Comment by chimeracoder

8 years ago

> If anyone here is HIPAA-regulated or you have a customer who is

Cloudflare certainly does; I founded a health tech company, and Cloudflare was the recommended go-to for health tech startups who needed a CDN while serving PHI.

And this is definitely a reportable breach. Technically any breach is supposed to be reported to HHS, but in reality, a lot of covered entities (e.g. insurers) fail to report smaller breaches (which, as a patient, should terrify you). The big ones, though, are really, really bad, and when reported, the consequences can be very serious and potentially even include serving time, depending on the circumstances.

The reason I can be so confident that this is a reportable breach is that the definition of PHI is so broad that even revealing the existence of information between two known entities can be considered protected information. Anything more specific, like a phone number or DOB, or time of an appointment (even if you don't know who the appointment corresponds to) - that's always protected. And Cloudflare certainly has many of those.

Well HIPAA wouldnt allow your https traffic flow unencrypted through a shared proxy right? This means cloudflare couldnt offer that feature, so they probably didn't?

Just think about the HIPAA document describing a single endpoint of dozens of sensitive datastreams, decrypting and then encrypting them all on the same machine, a machine that does some random HTML parsing for snippet caching on the side.

I don't see that passing review, but perhaps I'm naieve..

===============

• _DIRECTIONS FOR THIS TASK_: List every specific piece of information that the comment about Cloudflare and HIPAA describes as always protected.

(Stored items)

===============

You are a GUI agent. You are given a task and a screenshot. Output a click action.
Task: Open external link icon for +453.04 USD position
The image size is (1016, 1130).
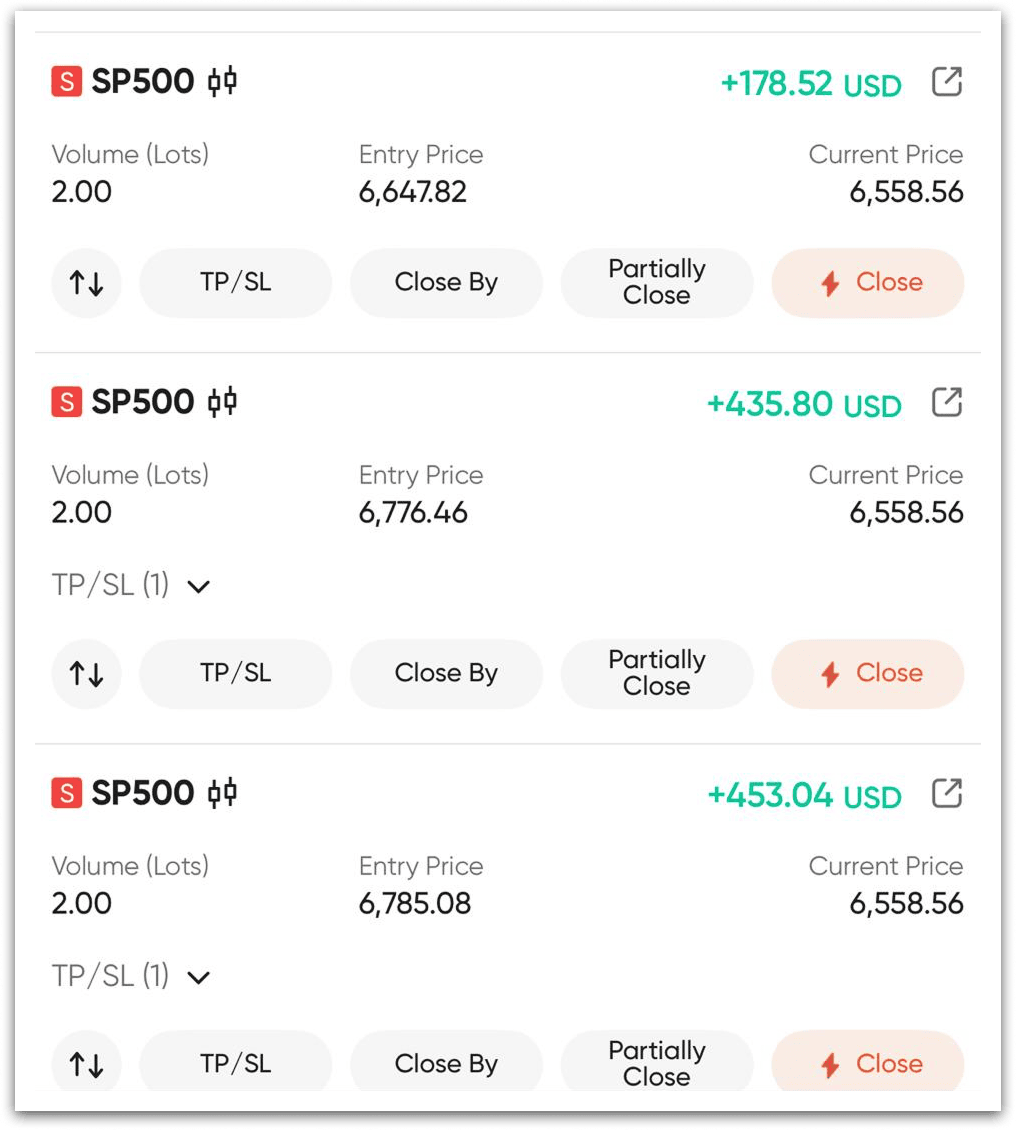[x=946, y=794]
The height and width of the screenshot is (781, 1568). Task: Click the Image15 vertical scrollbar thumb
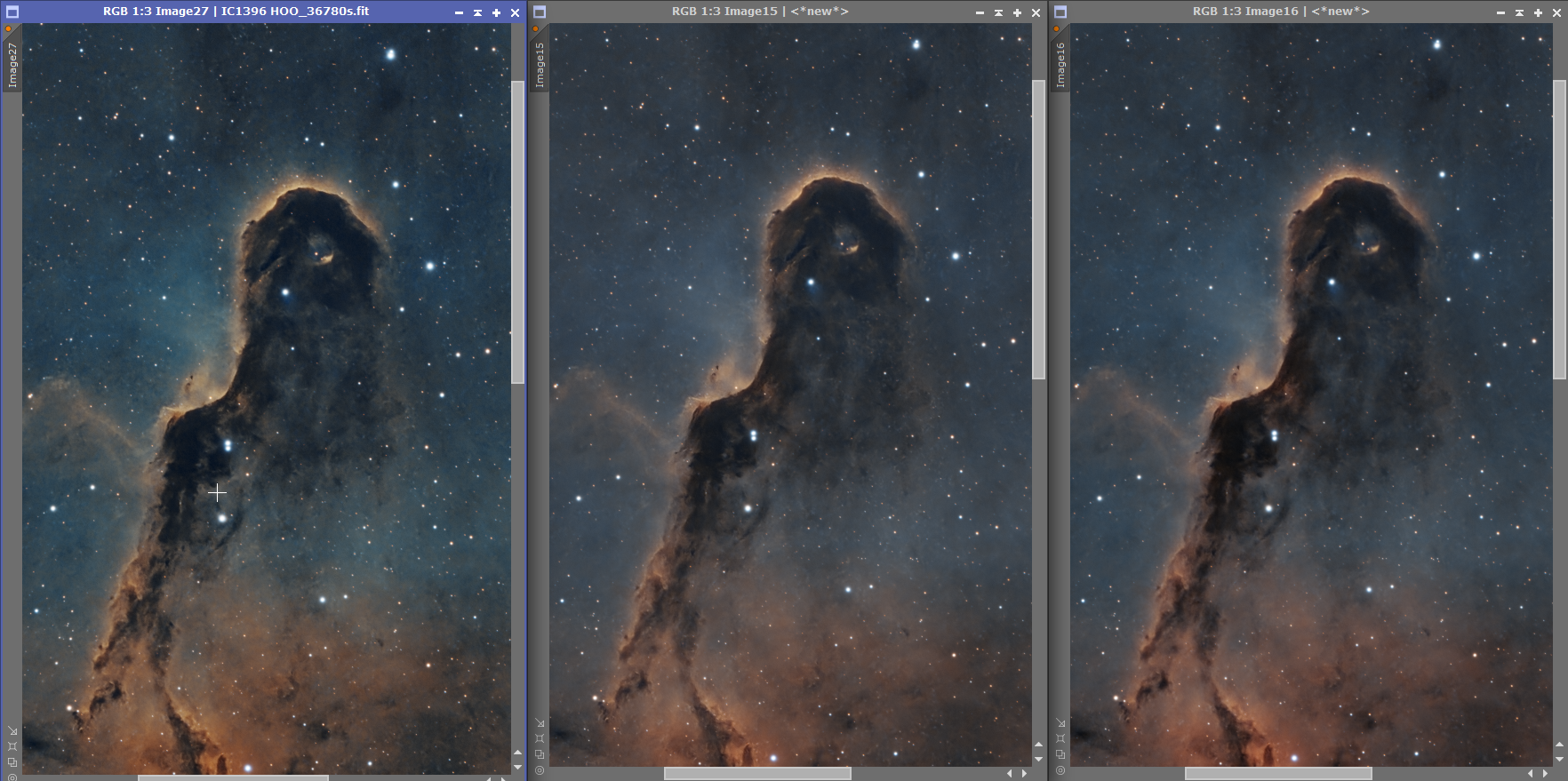tap(1038, 229)
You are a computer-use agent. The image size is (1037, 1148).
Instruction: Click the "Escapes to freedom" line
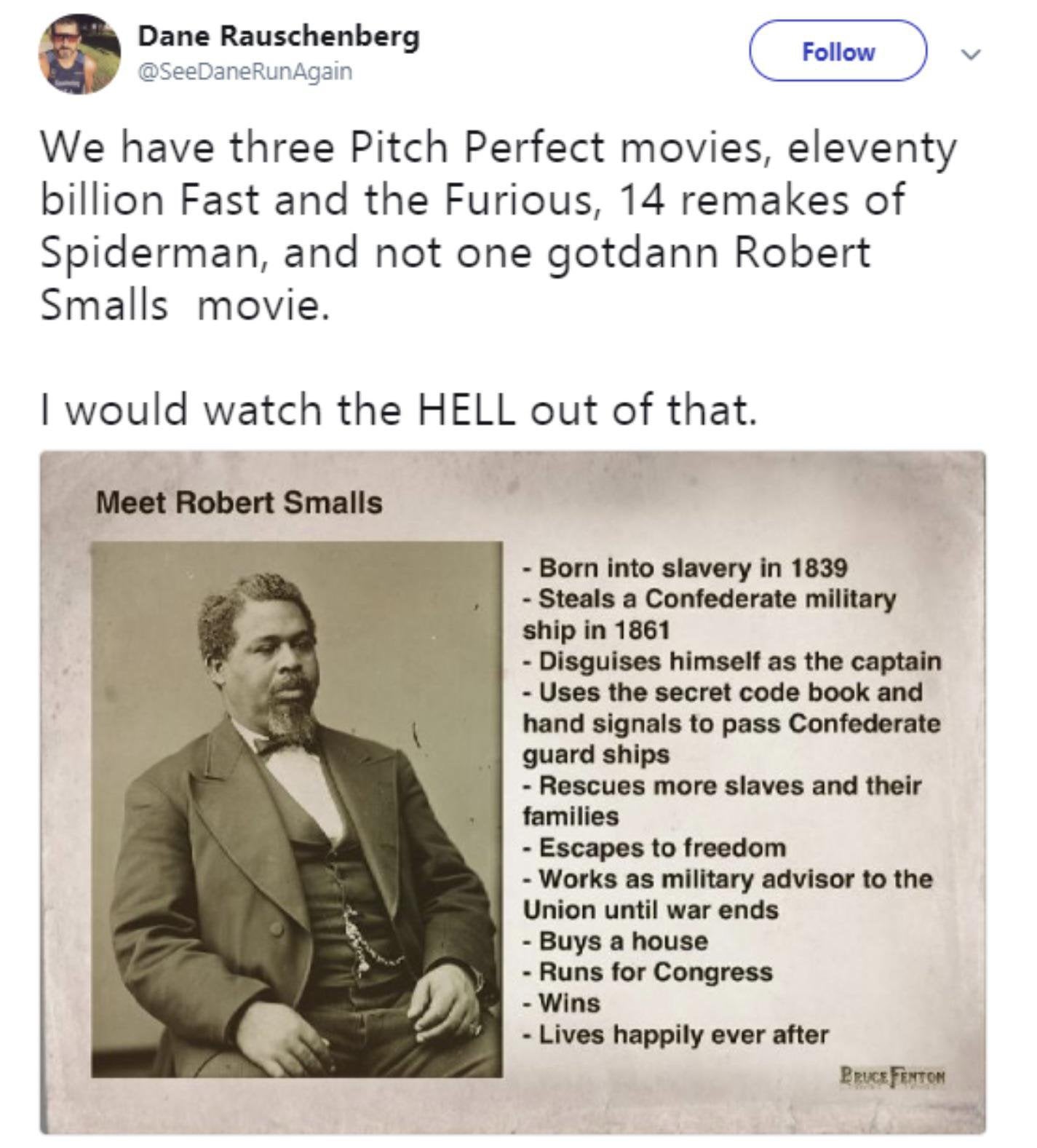(654, 847)
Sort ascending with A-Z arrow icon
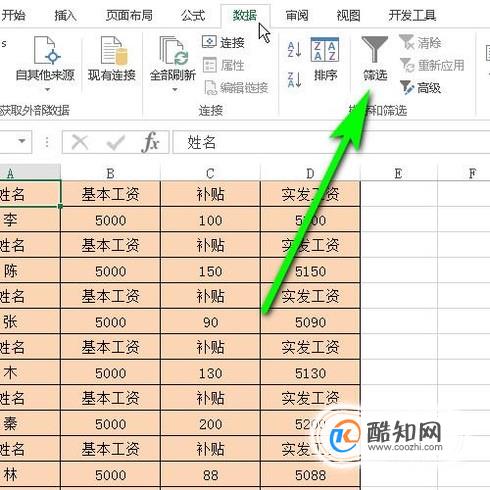Screen dimensions: 490x490 point(294,49)
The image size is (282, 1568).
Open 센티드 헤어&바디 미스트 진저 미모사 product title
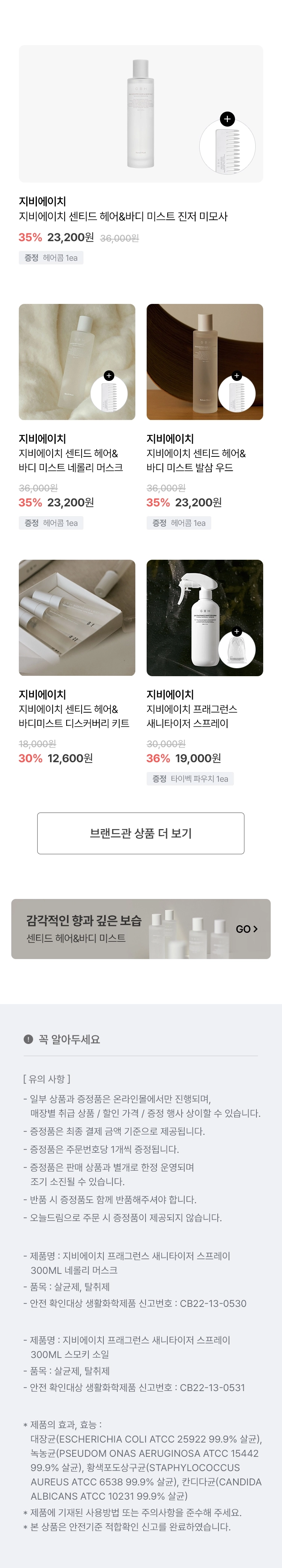click(123, 216)
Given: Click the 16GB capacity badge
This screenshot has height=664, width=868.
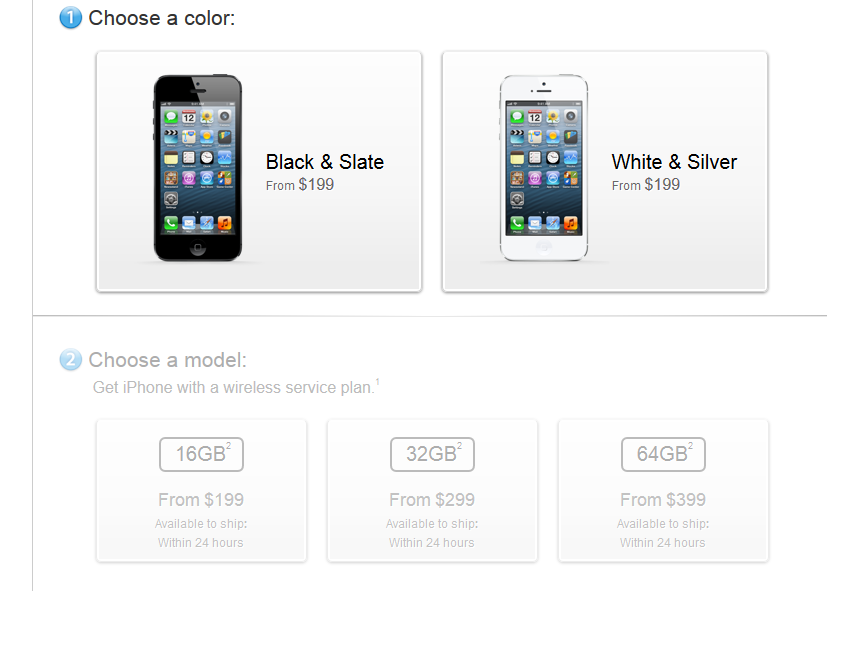Looking at the screenshot, I should click(202, 454).
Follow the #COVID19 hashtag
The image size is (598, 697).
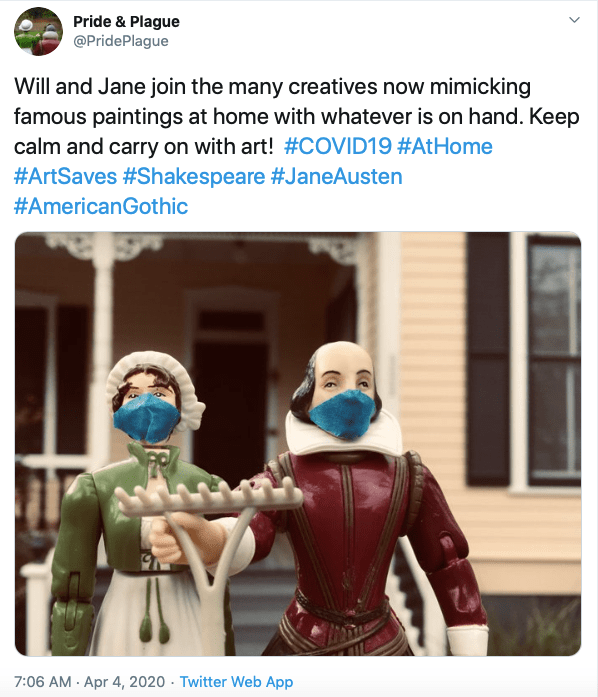point(338,146)
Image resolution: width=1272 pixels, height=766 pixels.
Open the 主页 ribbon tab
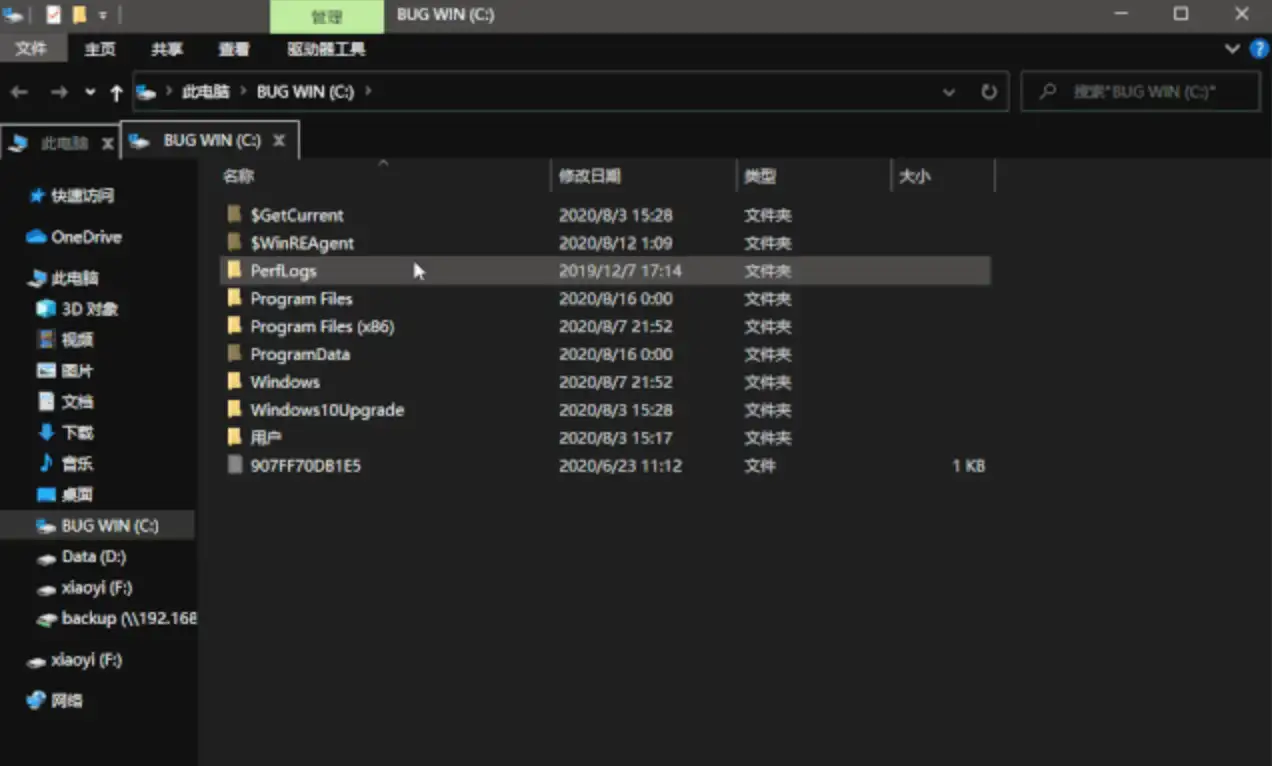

===============

• _YOUR RESPONSE_:
- a phone number
- DOB
- time of an appointment